The U.S. Department of Agriculture and the Federal CIO Council hosted a conference on the state of mobility in the federal government earlier this week that brought together top-tier industry mobility professionals across the U.S. federal mobile ecosystem to discuss the rapidly evolving adoption of mobile technologies.

For those of us who have been in this industry for many years like myself, the tone of remarks at the two-day conference, held Aug. 23-24, was a welcome return to reality and affirmation that security and data integrity should not be lost in all the recent hype over a new breed of powerful smartphones and tablet computing devices.

In particular were comments by DoD Deputy CIO Robert Carey, who set the stage for the audience, highlighting the many benefits of mobile technology while explicitly identifying the associated trade-offs in security.

The so-called “consumerization of IT” that has turned centralized IT on its head and put IT administrators across the government (and private enterprise) in “react mode” comes at a cost. Mr. Carey pointed out multiple risk factors of allowing government workers to bring their own devices into the work place and handle government communications and data.

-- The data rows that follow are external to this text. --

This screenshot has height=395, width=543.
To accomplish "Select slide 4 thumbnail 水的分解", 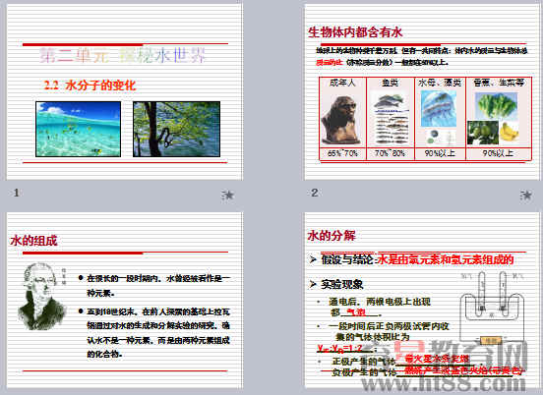I will pyautogui.click(x=422, y=300).
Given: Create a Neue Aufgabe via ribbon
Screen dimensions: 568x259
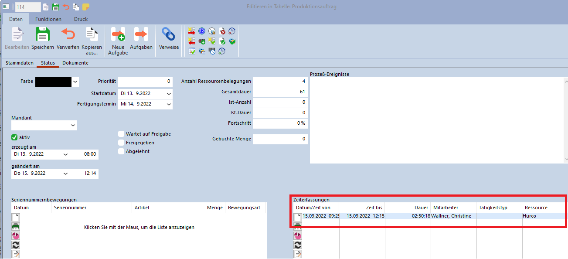Looking at the screenshot, I should click(118, 35).
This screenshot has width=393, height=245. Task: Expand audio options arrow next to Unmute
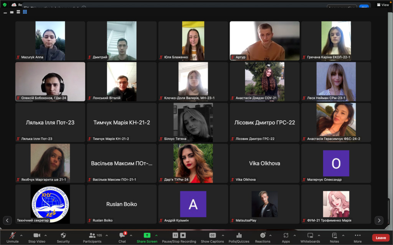pos(21,235)
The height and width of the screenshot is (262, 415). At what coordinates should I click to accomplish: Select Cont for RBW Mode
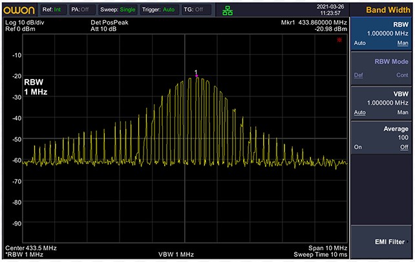pos(402,75)
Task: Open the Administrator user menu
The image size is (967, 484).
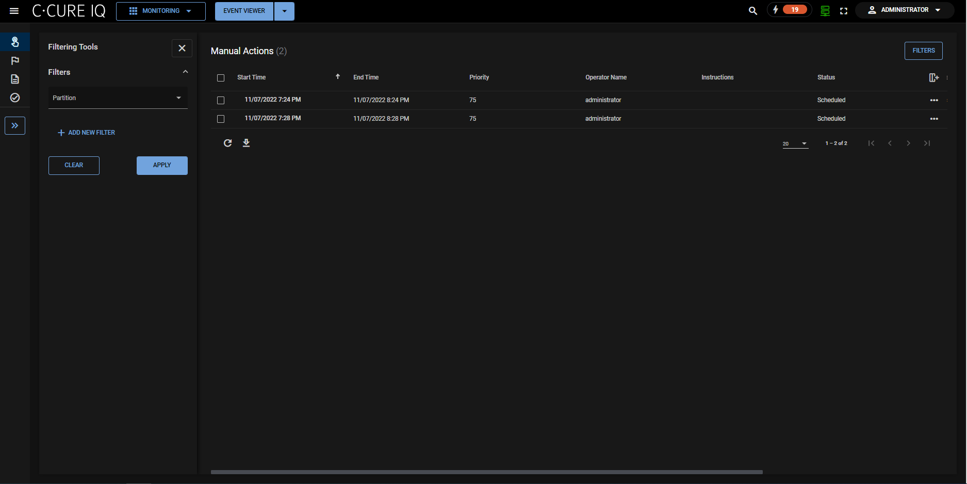Action: point(905,10)
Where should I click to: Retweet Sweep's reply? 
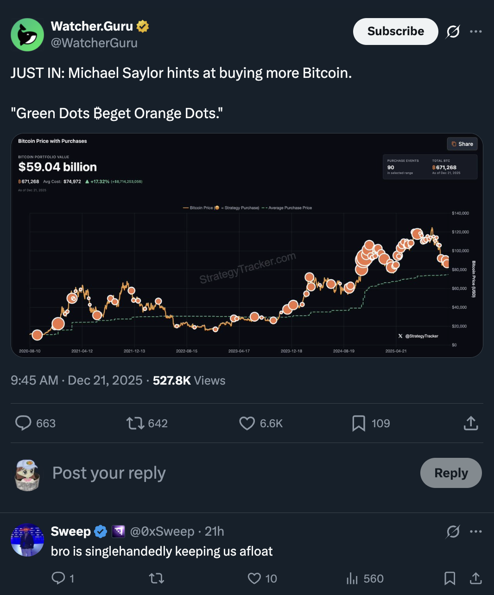click(x=156, y=578)
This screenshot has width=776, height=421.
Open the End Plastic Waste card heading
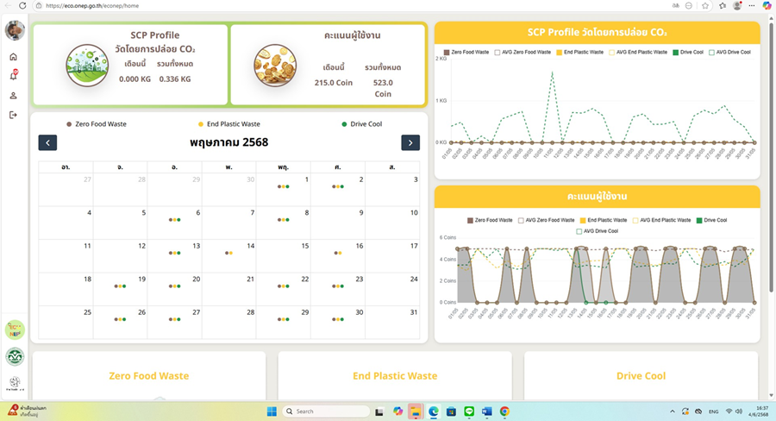(x=395, y=376)
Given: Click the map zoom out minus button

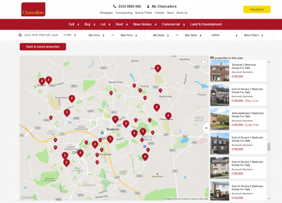Looking at the screenshot, I should tap(204, 64).
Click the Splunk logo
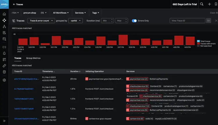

Although most of his talk was pertinent to the non-classified space, it was reassuring that the DoD is thinking very deeply about issues such as data at rest, data in transit, mobile device management, authentication, verification of identification and auditing (among other topics).

That thinking included some discussion about FOUO/SBU (for official use only/sensitive but unclassified) and classified arenas, including NSA’s SME PED project, (a project that I had some experience with in conjunction with my former job at Microsoft). The SME PED is essentially a specially-designed smartphone, but more accurately, a Type 1/Type IV dual-bootable device capable of top secret voice and secret data and was developed and funded by NSA and manufactured by General Dynamics and L3. The central software kernel was based on Microsoft Windows CE.)

Dr. Mark Althouse, Technical Director, NSA similarly gave a very well-constructed and well-explained talk on the need to protect data and to take steps to treat devices as first class citizens on the network in a similar vein as PC’s.

It’s clear that there needs to be more standardization across operating system builds and/or the type of “container” or “sandbox” approach such as that taken by Good Technology. Virtualization remains a viable way to quarantine data by presenting it in a way that doesn’t leave breadcrumbs and mitigates security holes.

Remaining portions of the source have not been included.